** Opening Extracted information block **

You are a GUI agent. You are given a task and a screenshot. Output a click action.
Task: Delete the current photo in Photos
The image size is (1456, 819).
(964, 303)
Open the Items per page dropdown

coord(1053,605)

** Closing Extracted information block **
** Opening Extracted information block **

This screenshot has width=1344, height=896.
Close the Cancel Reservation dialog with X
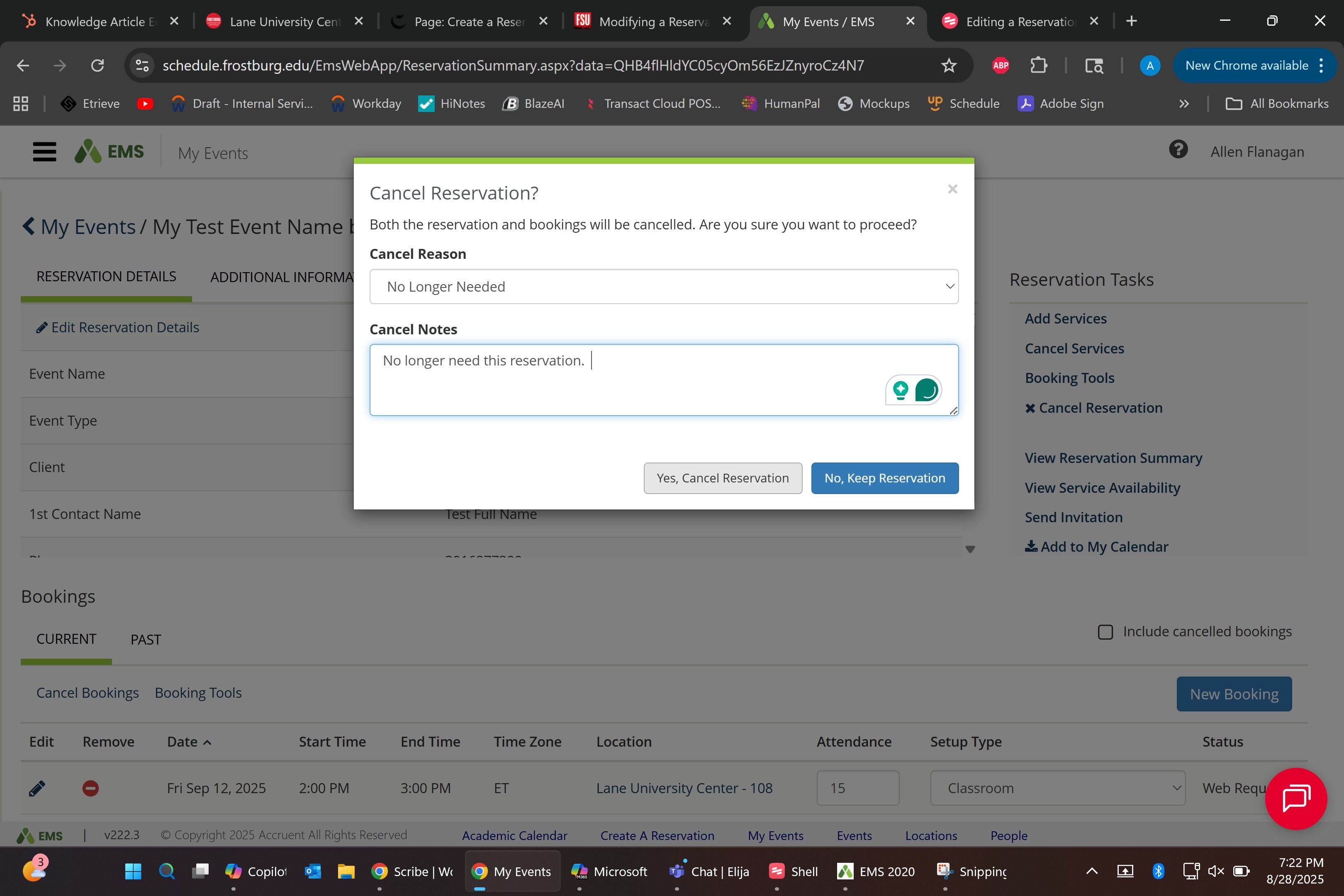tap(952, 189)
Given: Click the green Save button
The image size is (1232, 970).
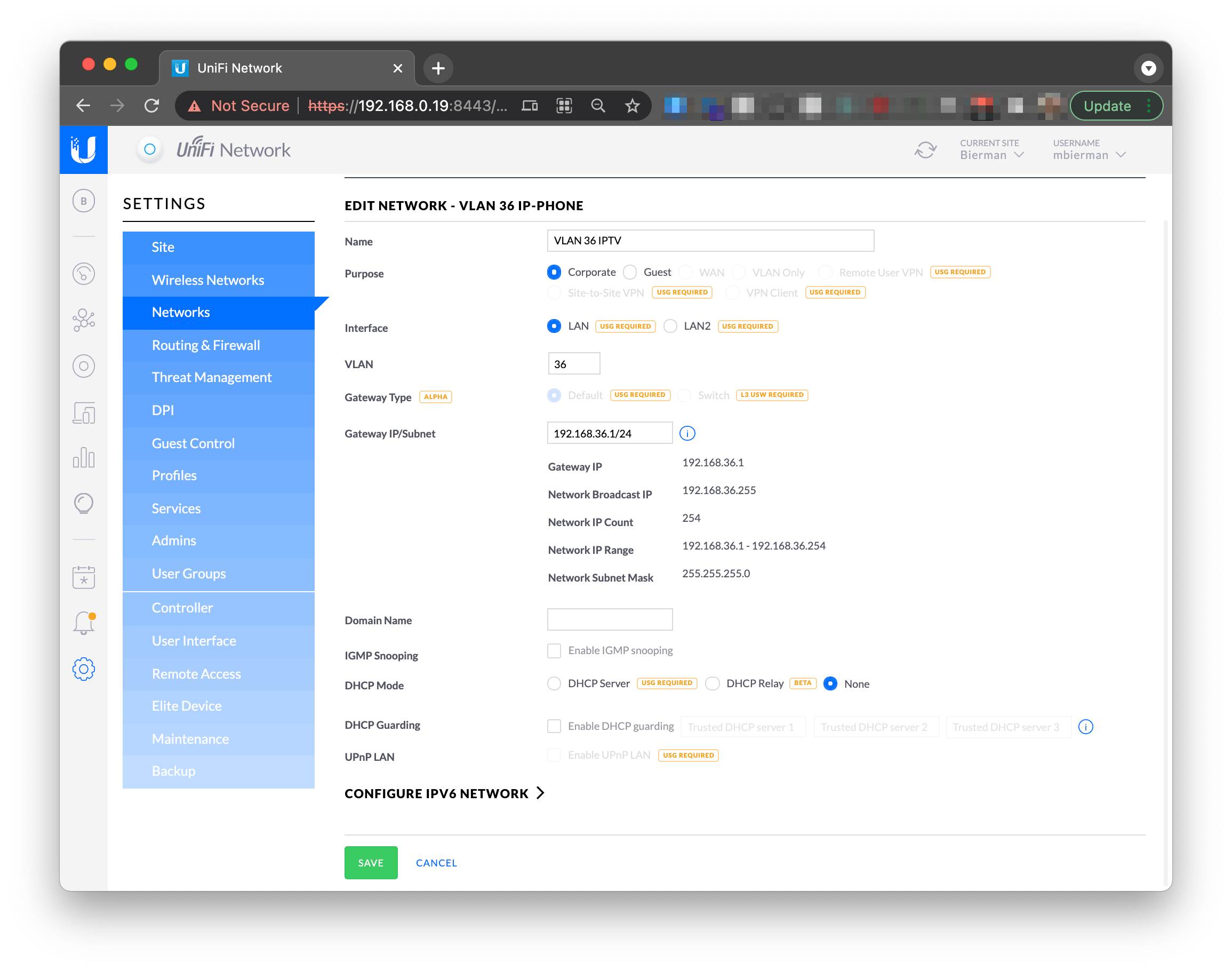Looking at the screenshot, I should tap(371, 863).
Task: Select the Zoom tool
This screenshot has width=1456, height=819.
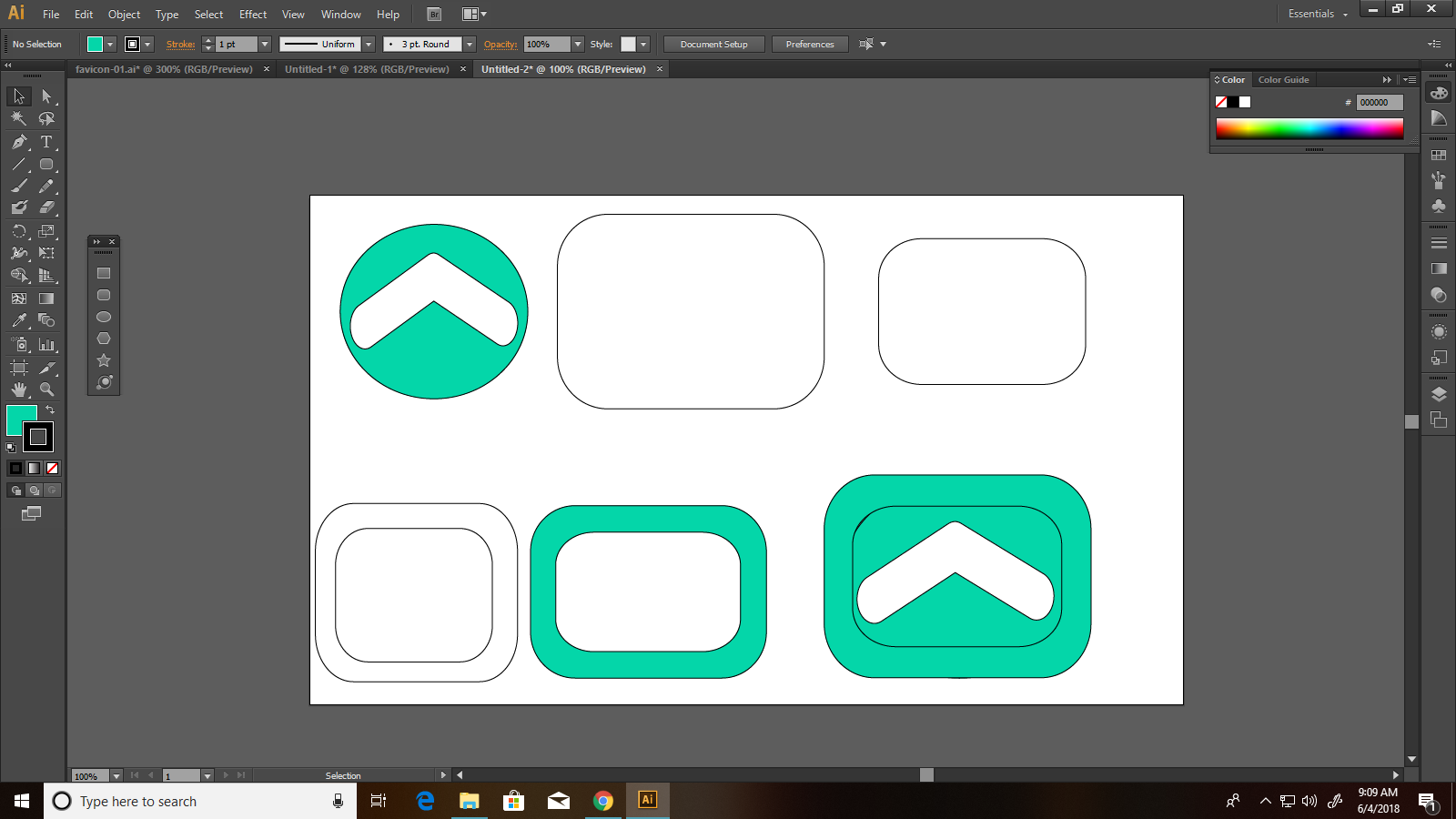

** Closing Extracted information block **

● Your goal:
From the data, list each line in which the string "width" appears.

● Exercise solution:
This screenshot has width=1344, height=896.
This screenshot has width=1456, height=819.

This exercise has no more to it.